Bueno, le contaba que cuando lo vi ese día al amo, me vino la seguridá que él era mi padre, si no podía ser otro. ¿Cómo había estado tan ciega todo el tiempo…? Y será pecado, pero me dio una rabia grande, grande… Que yo llevara su sangre y él, nunca nada. Ni un gesto como para que yo me diera cuenta por qué era más clara que las otras esclavas. ¡Si habrá sufrido mi mama, con el peso de semejante secreto! Y ahí mismito le pedí que se fuera por donde había venido, que a mi mama la íbamos a enterrar como una yoruba, como lo que era. Yo creo que se dio cuenta que descubrí el secreto. Será por eso que sin mirarme se fue calladito. Me costó después acostumbrarme a mi parte blanca, pero qué le iba a hacer, la sangre ya estaba mezclada.
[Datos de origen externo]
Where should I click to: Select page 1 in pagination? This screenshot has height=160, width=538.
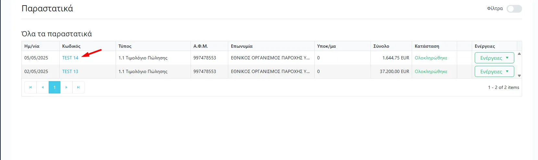coord(55,87)
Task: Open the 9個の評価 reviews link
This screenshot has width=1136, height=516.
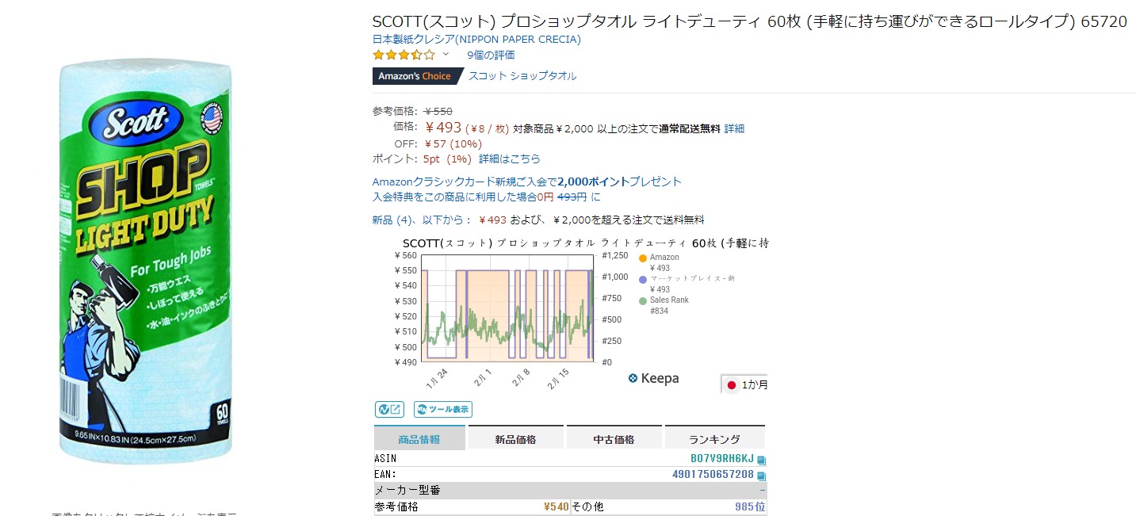Action: click(x=491, y=55)
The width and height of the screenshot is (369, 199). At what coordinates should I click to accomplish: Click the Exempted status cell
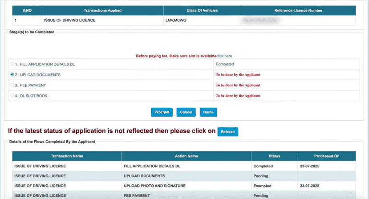point(264,186)
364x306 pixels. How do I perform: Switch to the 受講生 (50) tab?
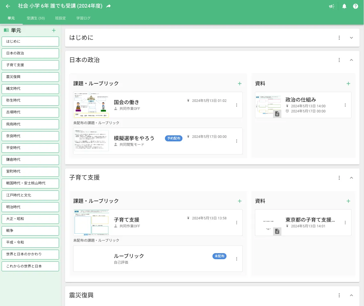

Del velorio lo que más me acuerdo son los cantos y los tambores que no pararon en todo el día y después siguieron camino al cementerio. Adelante iba el cajón pulseado por los mozos de la nación nagó. Yo iba atrás, entre la mama Basilia y el babalawo de San Telmo, con un vestido que la niña Eloísa me había regalado, ese azul y negro tan elegante. Los demás venían de a ratos bailando y de a ratos llorando. La queríamos tanto a mi pobre finadita que nos daba pena ir a dejarla tan sola en el camposanto. En cada esquina parábamos a descansar y secarnos la transpiración que nos daba el ajetreo. Los mozos dejaban el cajón sobre las dos sillas que cargaba Luis, el mulato de los Cisneros, y los bailarines dale que dale, a la vuelta del cajón para agradar a Olorúm y pedirle que se lleve a mi mama con todos los orishás, a descansar de tanta fatiga…

Ya no volví a la casa grande… ¿Para qué? De ahí nomás pasé a vivir con la mama Basilia, que me necesitaba para los encanta­mientos. La pobre se estaba poniendo tan vieja y ciega que confundía los oris de la adivinación.

Capaz que fui ingrata, pero después de saber quién era de verdá el amo, no podía volver. Ahora vieja, me doy cuenta de que siempre lo supe sin saberlo. La verdad era tan grande que se había hecho invisible.